The sound for System Bell is turned off. I turned it on and tried Test and got no sound, however.

then, if you switch from “System Bell” to “System Notifications” you
can learn all of the different things KDE might be trying to tell
you…you can flip the selector at the top through the various
applications, then look at the events and any with a sound icon next
to it, if you click on it you will see in the “Actions Play a Sound”
blank the name of the .wav file associated with THAT event…just
keep looking until you find one listing “KDE-Sys-App-Negative” (if
that is in fact the one you are hearing…

KDE-Sys-App-Negative doesn’t seem to be in any of those notifications.

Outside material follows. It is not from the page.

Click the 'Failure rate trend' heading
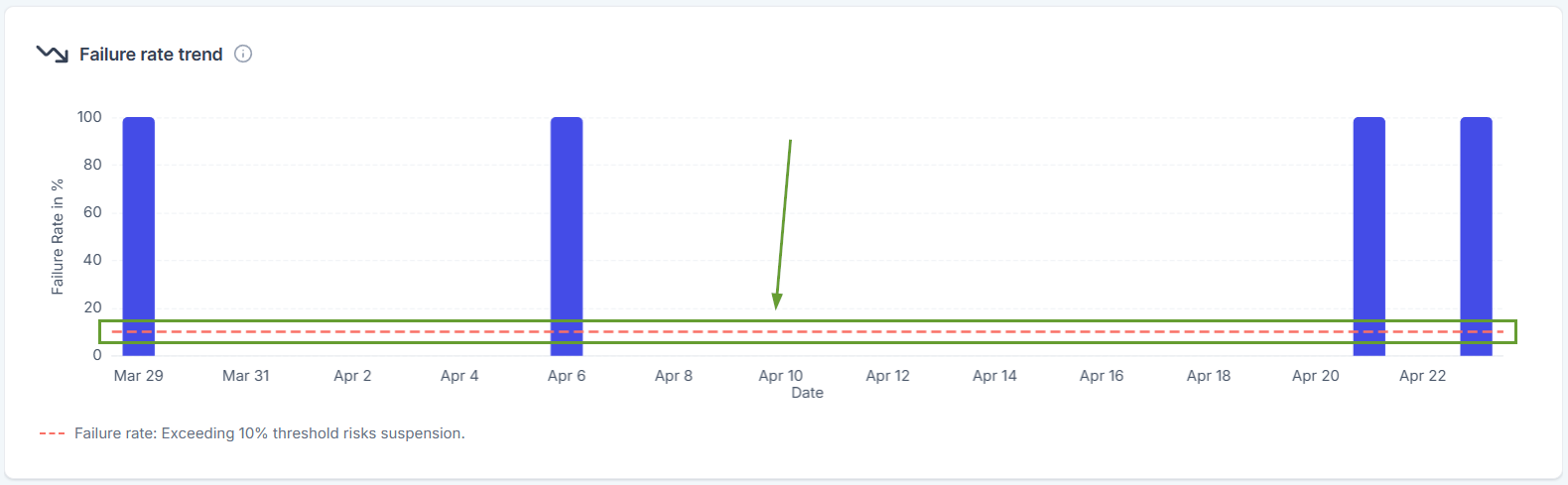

The very name of the sound also hints at that.

Would there be any directories that I could usefully do a grep scan on to find references to KDE-Sys-App-Negative?

The file KDE-Sys-App-Negative.ogg is in /usr/share/sounds, not in /opt/kde3/share/sounds where the other notification sounds are.

if your desire is to just stop the sound, and you don’t care to know
which program is trying to tell you what, then just rename the file…

but, if your machine melts or your house burns down, do NOT cry to me…

on the other hand, if you do care, then keep looking, and listening…
i think i’d turn off everything you don’t need, one at a time until
the sound stops…begin with all those things YOU added since
initial install…

here try this, put this in a terminal:


ps -e >>  ~/Desktop/ps-eOUT.txt

then copy/past the output, found in that file on the desktop, back to
here and someone (maybe) will help you decide what to shut down first
through last…[it won’t be me tonight, bed time here]


platinum
Note: Accuracy, completeness, legality, or usefulness of this posting
may be illusive.

I renamed the file KDE-Sys-App-Negative to something else, and not surprisingly haven’t heard the chime since. If that’s causing a problem, I don’t know of it. Come to think of it, if the chime was trying to tell me something but I didn’t know what it was trying to tell me, I’m no worse off now than I was before.